Los coches con los que cruzamos nos dan luces para indicarnos que la Guardia Civil anda activa por los alrededores. ¿Se puede hablar de «destellos solidarios», ahora que hay bolígrafos solidarios y colchones solidarios? Yo creo que sí, porque evitar una multa a un compatriota es más solidario que financiar el bilingüismo entre los jíbaros. Vemos un coche volcado kilómetros adelante y una mujer de aspecto más desconcertado que herido sentada sobre el asfalto. La Guardia Civil nos ordena continuar.
A Carral le sucede Goiriz, mencionado en el itinerario de Manier, con cigüeñas en el campanario de la iglesia, cómodamente instaladas en un nido enorme. A la salida comienza la interminable recta que acaba poco antes de entrar en Villalba, pueblo grande, constituido por una larga calle recta, con casas tipo barriada que dan paso a otras con más aspecto de centro urbano. Al final la calle se divide en dos brazos, hacia Lugo y hacia Santiago. Descendemos para echarle un vistazo a la robusta torre de los Andrade. Un coche lleno de tatuados con camisetas negras se detiene a la altura.
—¿Dónde queda el monumento a Fraga? -me preguntan. Confieso que no lo sé.
Sin duda me preguntaron porque llevo corbata.
Los pueblos de la carretera hacia Santiago son Alba, Torre, Pigara, Baamonde y Guitiriz, otro pueblo de calle larga, incolora, de casas bajas sin personalidad y una ermita a la salida. Manier menciona los ríos Ladra y Parga y las localidades Miraz, Sobrado y Santa María de Gonzar, todas ellas fuera de la carretera, anotando Uría que «no debía de ser éste el único itinerario, pues en esta parte de Galicia hay muchos caminos».
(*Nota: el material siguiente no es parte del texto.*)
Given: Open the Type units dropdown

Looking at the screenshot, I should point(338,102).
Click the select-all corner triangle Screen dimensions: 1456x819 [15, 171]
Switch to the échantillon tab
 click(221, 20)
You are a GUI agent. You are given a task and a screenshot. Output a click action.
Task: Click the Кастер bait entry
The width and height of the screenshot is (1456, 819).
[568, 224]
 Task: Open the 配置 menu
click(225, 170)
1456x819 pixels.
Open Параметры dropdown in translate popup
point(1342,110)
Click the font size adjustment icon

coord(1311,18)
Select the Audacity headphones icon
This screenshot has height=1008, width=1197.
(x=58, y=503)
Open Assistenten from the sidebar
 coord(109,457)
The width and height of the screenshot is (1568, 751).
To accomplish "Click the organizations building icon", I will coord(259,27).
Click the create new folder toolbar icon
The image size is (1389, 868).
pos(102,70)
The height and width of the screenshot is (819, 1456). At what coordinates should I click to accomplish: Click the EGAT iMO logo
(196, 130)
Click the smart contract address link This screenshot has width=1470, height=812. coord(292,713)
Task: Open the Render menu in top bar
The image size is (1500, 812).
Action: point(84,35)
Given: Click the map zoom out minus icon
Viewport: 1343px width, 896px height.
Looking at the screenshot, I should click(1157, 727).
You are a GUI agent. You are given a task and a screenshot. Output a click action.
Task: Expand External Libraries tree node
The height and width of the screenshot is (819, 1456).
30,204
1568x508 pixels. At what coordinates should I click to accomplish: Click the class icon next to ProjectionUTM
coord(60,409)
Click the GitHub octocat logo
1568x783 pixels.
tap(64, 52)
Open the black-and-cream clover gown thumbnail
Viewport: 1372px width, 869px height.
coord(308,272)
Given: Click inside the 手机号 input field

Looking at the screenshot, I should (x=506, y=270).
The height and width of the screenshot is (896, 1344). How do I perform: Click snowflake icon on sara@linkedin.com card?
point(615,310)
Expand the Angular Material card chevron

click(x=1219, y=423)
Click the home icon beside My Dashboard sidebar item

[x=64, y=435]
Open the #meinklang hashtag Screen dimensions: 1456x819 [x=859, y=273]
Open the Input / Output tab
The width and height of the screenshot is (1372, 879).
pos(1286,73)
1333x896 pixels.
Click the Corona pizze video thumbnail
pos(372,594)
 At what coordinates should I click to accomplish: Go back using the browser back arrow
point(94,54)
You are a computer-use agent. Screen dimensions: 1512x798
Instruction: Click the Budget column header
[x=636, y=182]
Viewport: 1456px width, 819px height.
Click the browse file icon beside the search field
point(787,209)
A partir de Guitiriz comienza otra larga recta, con árboles a ambos lados, y pasamos sobre los ríos Mandeo y Tambre: entre ambos está Sesmonde. Después Marquiño, Gradarnil y Santiso, donde ya aparece una hostelería apreciable. Nos detenemos en un restaurante grande, a la salida, con comedor amplio. La mayoría de los comensales son del pueblo o de los alrededores, la familiaridad con que los tratan los camareros. Pido caldo gallego, pero me dicen que como hace calor, no lo hicieron. Lo encuentro absurdo: es como si en Asturias dejaran de hacer fabada, que se vende tanto por el verano como por el invierno, por el mismo motivo. Los demás ofrecimientos de la carta eran menos atractivos; lo mejor, las patatinas redondas que servían de guarnición a una carne asada cortada muy gorda y seca.
En Lavacolla hay más hostelería con aparcamiento; uno de los establecimientos se llama Utreya, nombre muy adecuado. A la salida, árboles, maleza y lechos. En San Marcos predominan las naves industriales y, descendiendo, aparece Santiago de Compostela en la llanura, y sobresalen por encima de los tejados las torres de la Catedral.